- _REQUIREMENT_: Copy out the lines beginning with the one that contains "Task: Collapse the" and ending with the last line below, exactly as they stand. Pictures are not copied.

- _DATA FOR THE TASK_:
= = =

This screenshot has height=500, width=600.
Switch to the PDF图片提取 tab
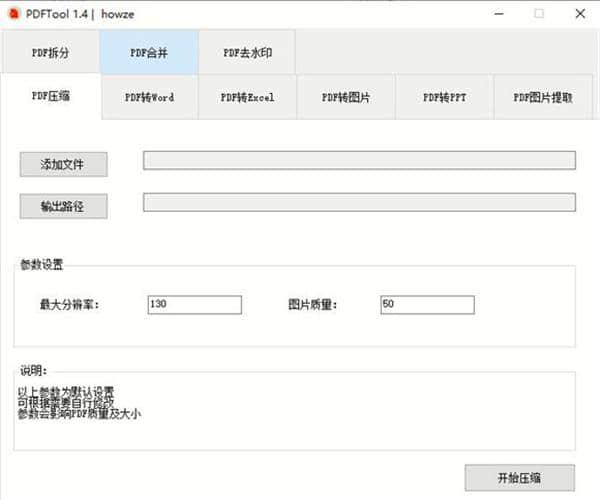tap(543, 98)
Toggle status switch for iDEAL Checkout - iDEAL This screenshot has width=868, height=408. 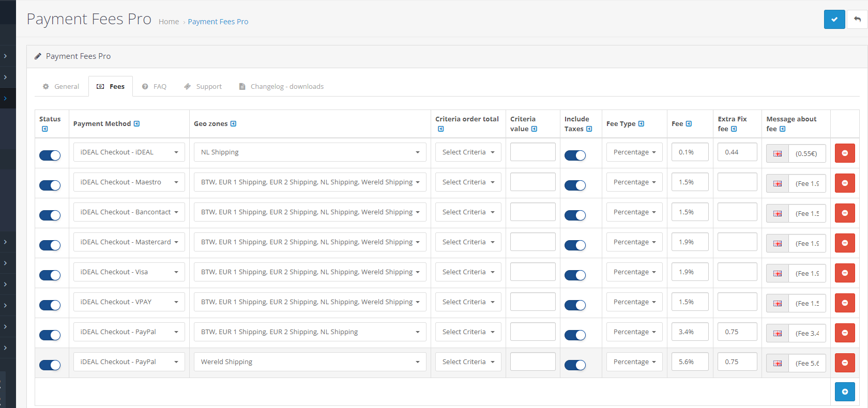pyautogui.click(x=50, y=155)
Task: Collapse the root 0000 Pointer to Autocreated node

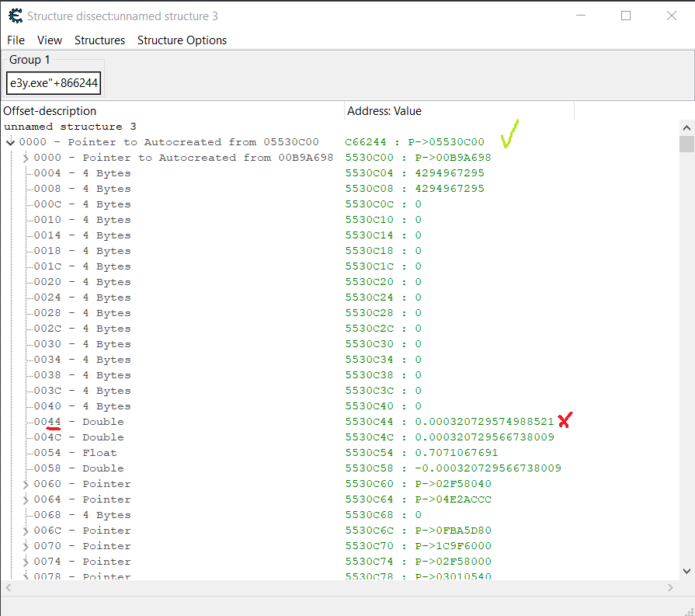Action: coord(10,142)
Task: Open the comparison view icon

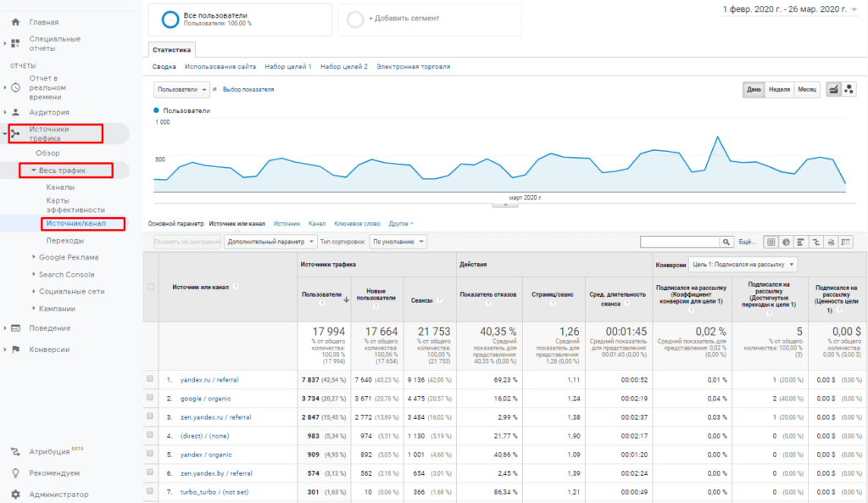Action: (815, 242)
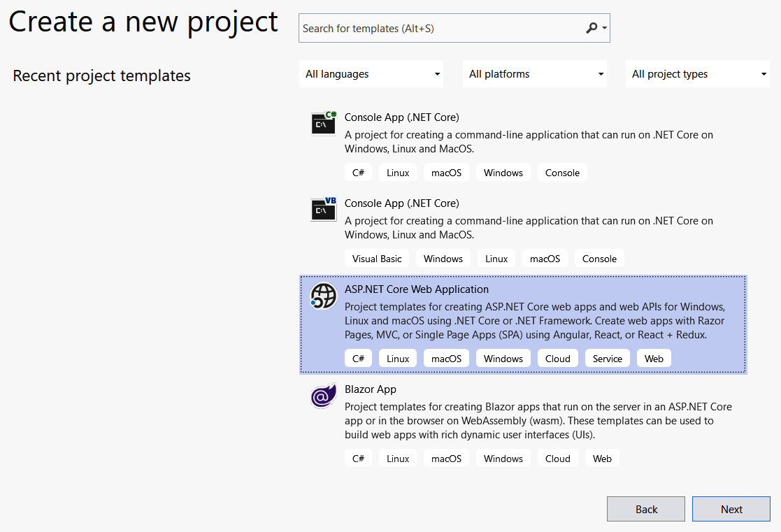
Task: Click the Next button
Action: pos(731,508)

= = =

- _WORKED SOLUTION_:
Task: Collapse the root 0000 Pointer to Autocreated node

Action: coord(10,142)
Task: Open the comparison view icon

Action: (815, 242)
Task: Click the Next button
Action: pos(731,508)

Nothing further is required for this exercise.